Most dental practices should aim for 30 to 40 days in accounts receivable. That means on average, you’re collecting payment within a month to six weeks of providing treatment. If your days in AR creeps above 45 or 50, you’re carrying too much uncollected revenue and it’s affecting your cash flow.

The aging breakdown matters as much as the total. A healthy AR looks like 75% or more in the 0-30 day bucket, 15% in 30-60 days, and less than 10% over 60 days. When you see more than 15% of your AR sitting beyond 90 days, you’re looking at money that’s increasingly unlikely to get collected. At that point, write-offs become almost inevitable.

Insurance and patient AR behave differently. Insurance claims should resolve within 30 days in most cases. If they’re dragging past that, you likely have claim denials or coding issues that need attention. Patient balances after insurance often take longer because they require statements and follow-up. The patient portion typically needs more active collection effort than the insurance side.

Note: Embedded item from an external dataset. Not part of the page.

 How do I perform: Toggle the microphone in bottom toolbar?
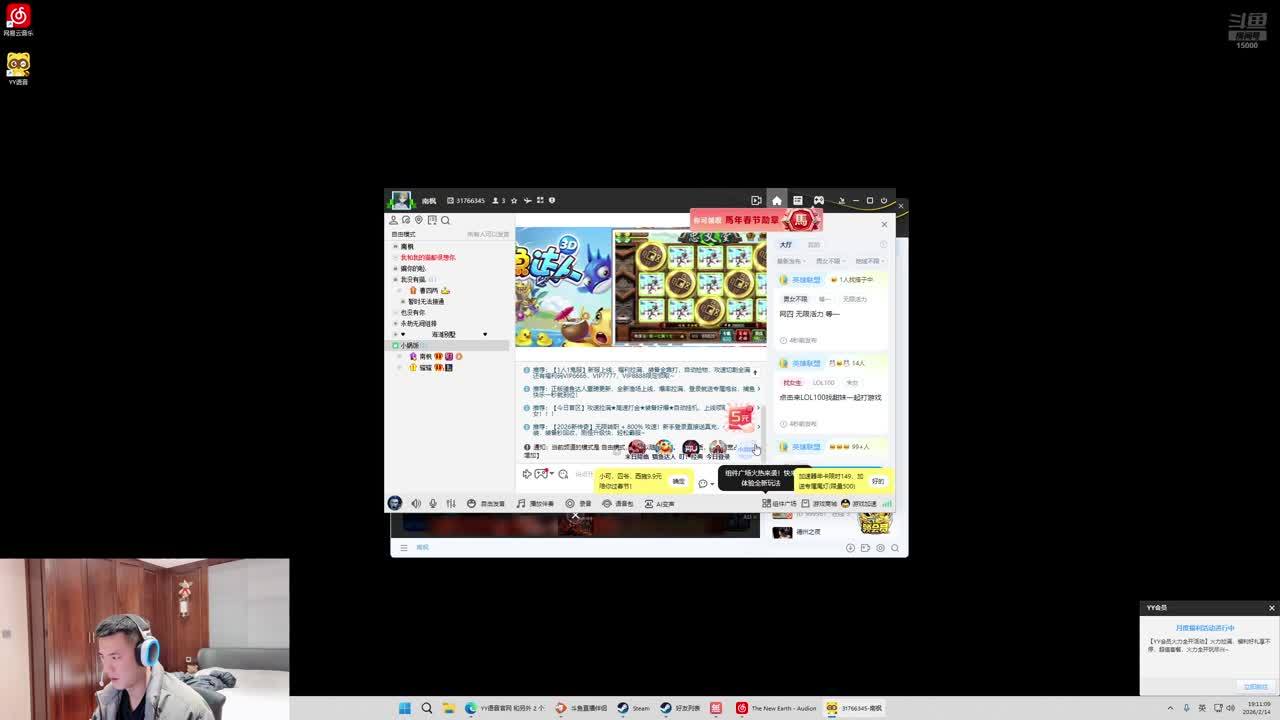tap(432, 503)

Your collection rate tells part of the story too. Medical and dental practices should aim for 95% or higher on insurance and at least 90% on patient balances. If you’re below those numbers, the issue might be write-offs, missed billing, or accounts going to collections. Track your collection rate separately from your AR days to get the full picture.

High AR usually traces back to a few root causes. Claims not submitted promptly. Insurance denials not worked quickly. Patient statements not going out on time. No systematic follow-up on aging balances. These are process problems, not insurance problems or patient problems. Fix the process and the numbers improve.

The cash flow impact of carrying excess AR is real. A practice doing $80,000 per month with 60 days in AR has $160,000 sitting uncollected at any given time. Drop that to 35 days and you free up $50,000 in working capital. That’s money you can use for equipment, staff, or simply not stressing about payroll every two weeks.

If you’re not tracking these metrics monthly, you’re flying blind. Most practice management software can generate aging reports and collection statistics. The hard part isn’t pulling the report. It’s having someone review it and act on what it shows. An experienced bookkeeper reviewing your AR aging weekly can often identify patterns and problem accounts before they become write-offs.